THE TASK:
While leaving the pictures out, set down only the lines from the one with "1483x834 pixels." through the end of the records, exactly as they stand.

TASK INPUT:
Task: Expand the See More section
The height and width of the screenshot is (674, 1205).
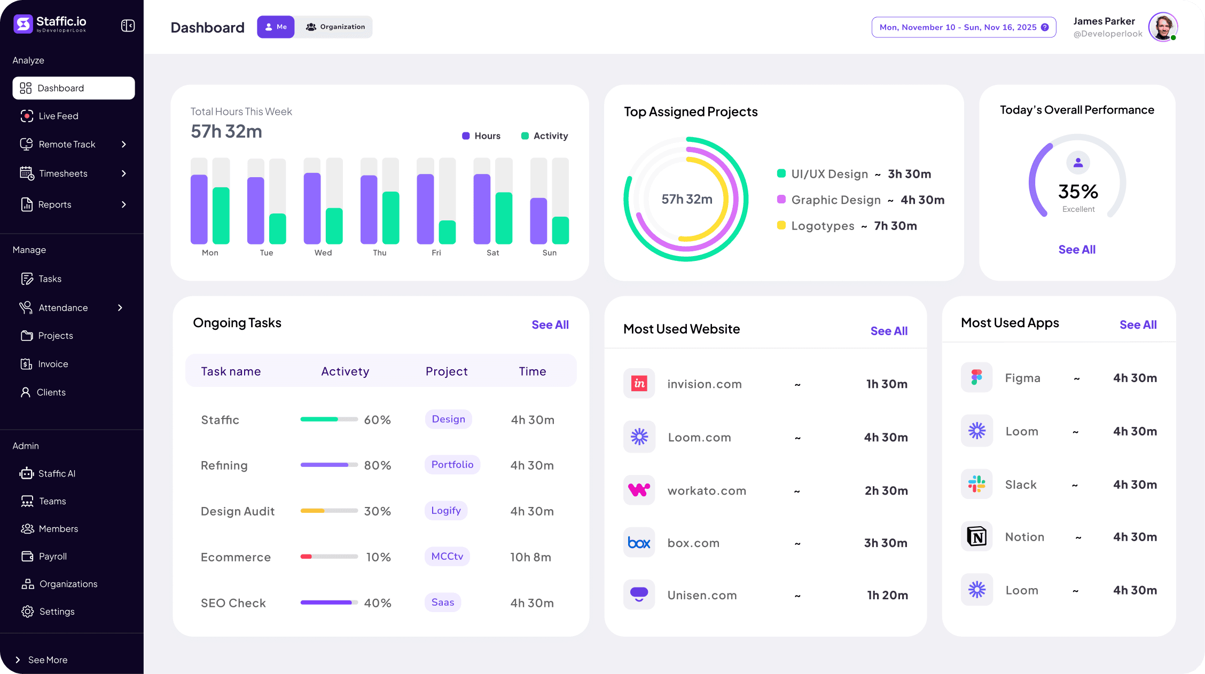Action: pyautogui.click(x=47, y=660)

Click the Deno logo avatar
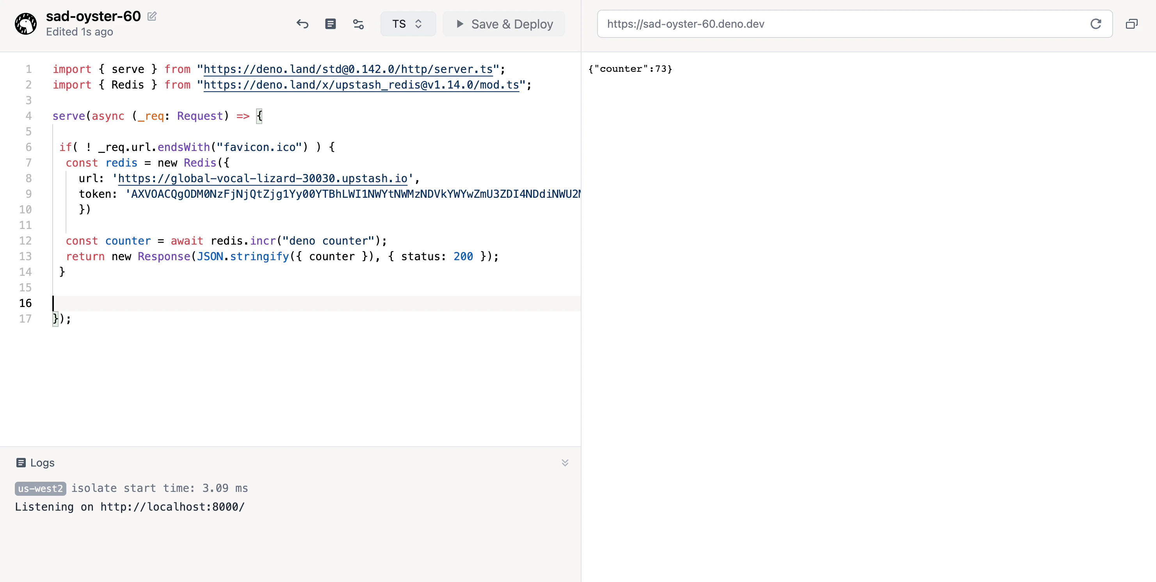click(x=26, y=24)
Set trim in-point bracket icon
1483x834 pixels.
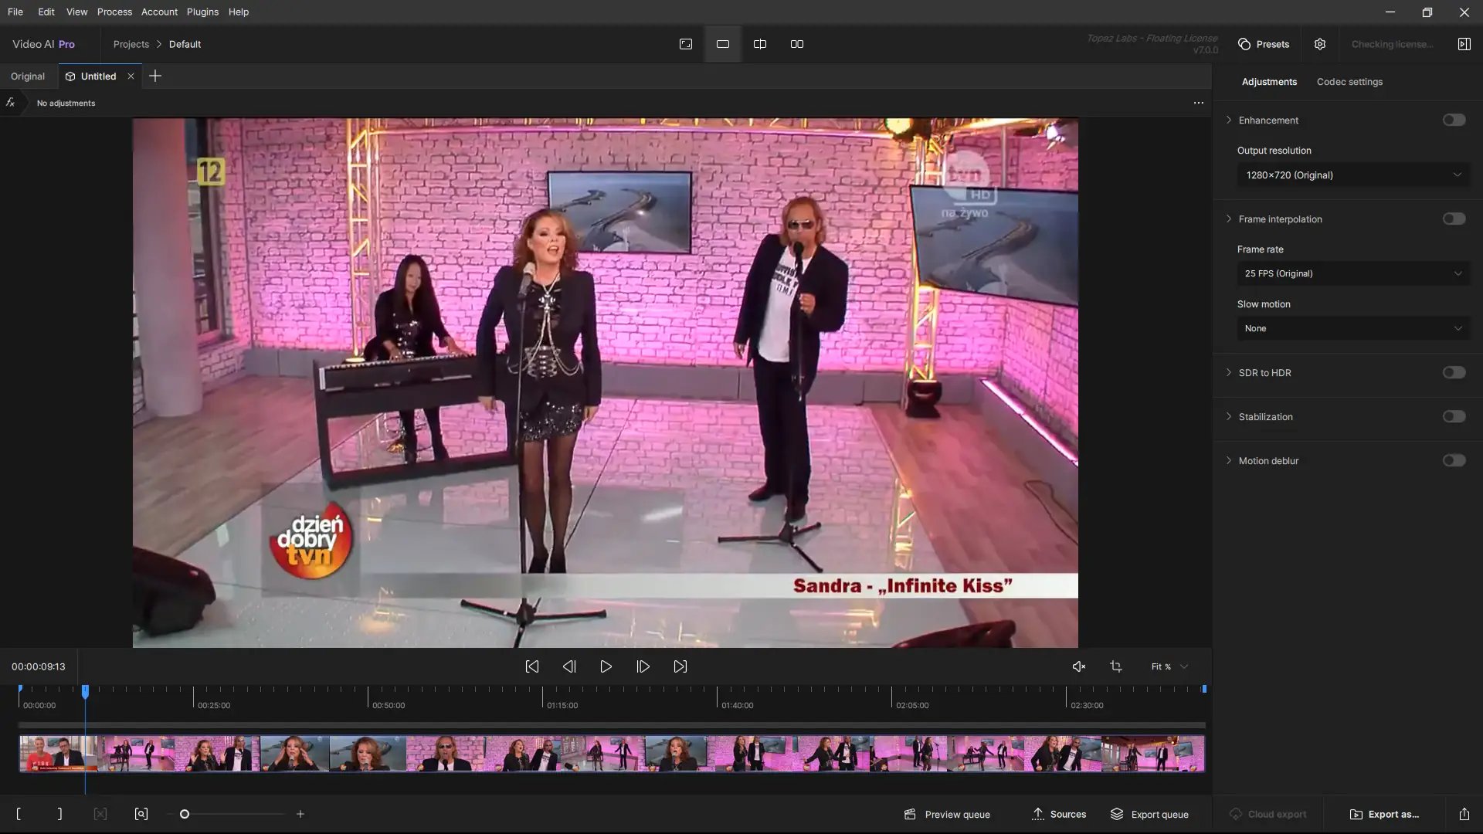(x=19, y=814)
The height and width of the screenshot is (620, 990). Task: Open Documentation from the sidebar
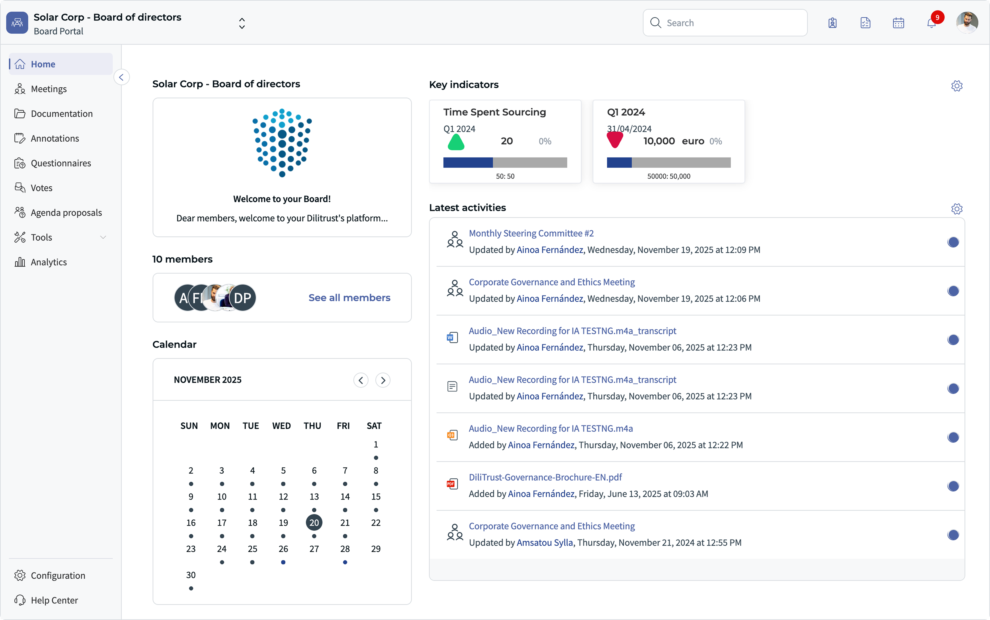click(62, 114)
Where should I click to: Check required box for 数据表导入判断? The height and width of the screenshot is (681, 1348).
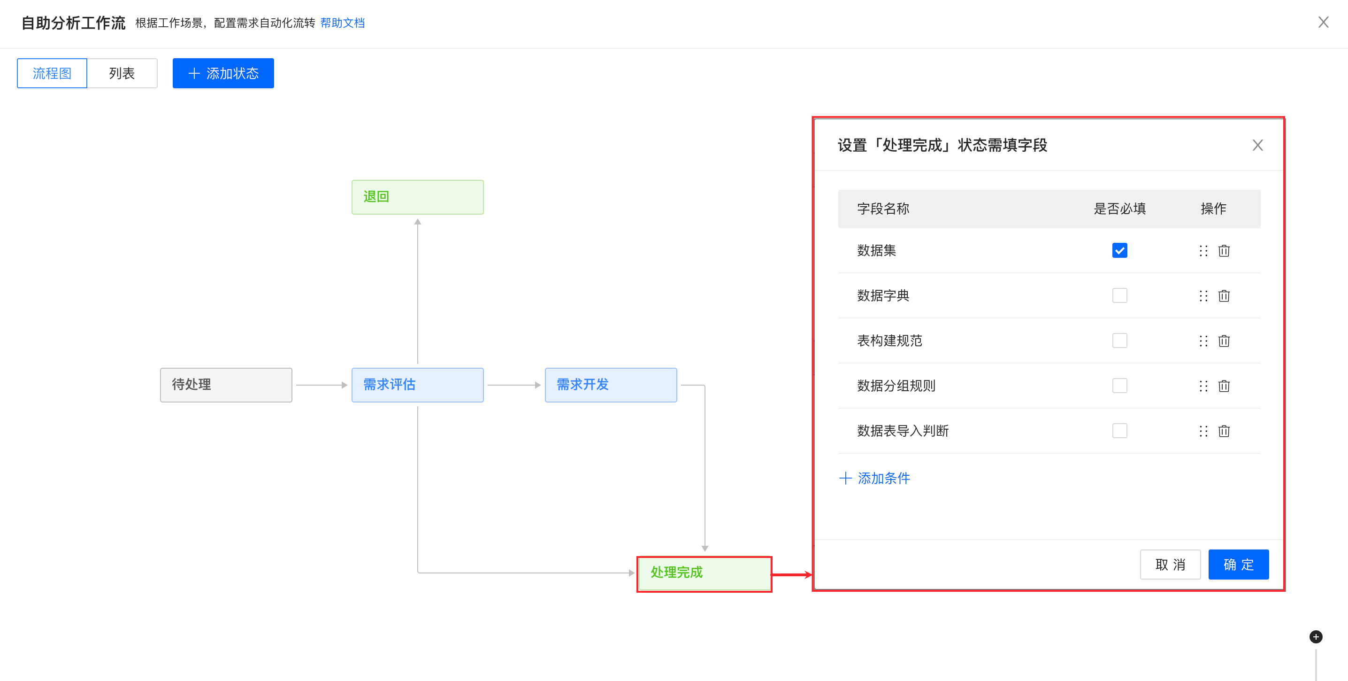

EXPECTED OUTPUT:
1483x834 pixels.
(x=19, y=814)
The height and width of the screenshot is (620, 990). Task: Open Documentation from the sidebar
click(62, 114)
Where should I click to: Check required box for 数据表导入判断? The height and width of the screenshot is (681, 1348).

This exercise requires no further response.